▶ **Complete the following**:
A - In the supplied text on Wells Fargo and the CARES Act, why will the Federal Reserve let Wells Fargo temporarily grow its balance sheet? Answer in one to three sentences.
B - Extend the article on Wells Fargo and the CARES Act, picking up after its final sentence.

▶ **Supplied text**:

Content starts

With the economy in a deep freeze due to the COVID-19 pandemic, the government passed the CARES Act to help mitigate the negative financial effects created by having so many people out of work. Part of that act funded a Federal Reserve initiative called the Main Street Lending Program to provides loans to small businesses to help them make payroll for the short term. Other measures in the act addressed mortgage forbearance and increased lines of credit from the Federal Reserve.
All these initiatives are likely to have a big effect on the entire banking industry over the coming months (and perhaps years). But how will Wells Fargo (WFC -2.25%) specifically be affected?
Wells will be allowed to temporarily grow its balance sheet
Wells Fargo was penalized by the Federal Reserve in the aftermath of the bank's fake-accounts scandal in 2016. The Fed imposed a cap of $1.95 trillion in assets, essentially freezing the bank's growth potential. But as part of coronavirus relief efforts, the Fed will allow Wells to increase the size of its balance sheet so the bank can participate in the Small Business Administration's Paycheck Protection Program.

Content ends

▶ **Recorded information**:
Content starts

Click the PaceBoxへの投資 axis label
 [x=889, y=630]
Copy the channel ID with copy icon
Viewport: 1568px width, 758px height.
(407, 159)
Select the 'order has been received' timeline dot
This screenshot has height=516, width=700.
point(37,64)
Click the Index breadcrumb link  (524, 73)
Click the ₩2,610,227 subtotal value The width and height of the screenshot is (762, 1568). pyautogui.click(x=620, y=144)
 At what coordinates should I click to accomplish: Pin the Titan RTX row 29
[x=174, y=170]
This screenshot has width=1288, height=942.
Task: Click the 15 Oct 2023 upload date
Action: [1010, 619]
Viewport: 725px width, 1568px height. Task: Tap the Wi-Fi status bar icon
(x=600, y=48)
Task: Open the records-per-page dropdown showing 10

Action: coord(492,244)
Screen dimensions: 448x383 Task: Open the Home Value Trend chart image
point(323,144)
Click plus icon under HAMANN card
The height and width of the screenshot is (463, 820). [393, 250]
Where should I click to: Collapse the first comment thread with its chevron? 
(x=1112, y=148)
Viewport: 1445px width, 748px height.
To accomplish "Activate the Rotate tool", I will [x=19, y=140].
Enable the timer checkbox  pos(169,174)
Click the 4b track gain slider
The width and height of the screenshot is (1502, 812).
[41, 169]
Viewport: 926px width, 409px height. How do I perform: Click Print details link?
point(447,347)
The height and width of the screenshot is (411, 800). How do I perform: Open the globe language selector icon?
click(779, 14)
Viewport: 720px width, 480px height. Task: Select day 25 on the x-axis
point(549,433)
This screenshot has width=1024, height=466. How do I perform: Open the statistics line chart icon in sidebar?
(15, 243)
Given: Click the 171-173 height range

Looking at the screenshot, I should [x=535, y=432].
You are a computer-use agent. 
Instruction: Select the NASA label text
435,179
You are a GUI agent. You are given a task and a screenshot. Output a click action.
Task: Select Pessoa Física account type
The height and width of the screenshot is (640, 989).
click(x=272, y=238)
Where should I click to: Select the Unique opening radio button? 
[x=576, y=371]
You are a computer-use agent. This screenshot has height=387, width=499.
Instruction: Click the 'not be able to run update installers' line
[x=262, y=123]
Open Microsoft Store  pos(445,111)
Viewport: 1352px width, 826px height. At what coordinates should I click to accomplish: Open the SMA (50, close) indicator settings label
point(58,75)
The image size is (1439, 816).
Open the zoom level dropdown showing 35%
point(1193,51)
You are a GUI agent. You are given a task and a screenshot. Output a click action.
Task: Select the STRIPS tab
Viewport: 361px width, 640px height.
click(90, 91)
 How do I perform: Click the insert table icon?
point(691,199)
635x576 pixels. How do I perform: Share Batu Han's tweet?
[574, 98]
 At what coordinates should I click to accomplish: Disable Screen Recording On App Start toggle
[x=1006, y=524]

Content ends

▶ **Answers given**:
A - As part of coronavirus relief efforts, the Fed will let Wells Fargo grow its balance sheet so the bank can take part in the Small Business Administration's Paycheck Protection Program. Until then, the bank's growth had been frozen by a $1.95 trillion asset cap. The Fed imposed that cap as a penalty after the 2016 fake-accounts scandal.

B -
On int first-quarter 2020 earnings conference call, CEO Charlie Scharf said: "And I just want to make sure that it's clear for everyone else is that we have no restrictions on participating in these programs. What the Fed did is they allowed us to go above the existing balance-sheet cap, so that we could participate in a more holistic way without having to adjust other items, which as you know is difficult to do in a shorter period of time."
Severe measures for the mortgage industry
The CARES Act includes some provisions that are quite draconian for mortgage bankers and servicers, and as one of the largest mortgage lenders in the U.S., Wells Fargo has heavy exposure to its provisions. The CARES Act will allow homeowners to skip paying their mortgages for up to a year without having to prove any sort of hardship.
With over 26 million people filing initial unemployment claims over the past five weeks (more than the entire population of Florida), many borrowers will be seeking mortgage forbearance. The Mortgage Bankers Association's latest survey shows roughly 3 million borrowers (representing about 6% of total mortgages) have requested forbearance. While some states are beginning to plan for a phased reopening of businesses, nothing is imminent and the social distancing lockdown will remain in force for a while yet. Forbearance requests are undoubtedly going up.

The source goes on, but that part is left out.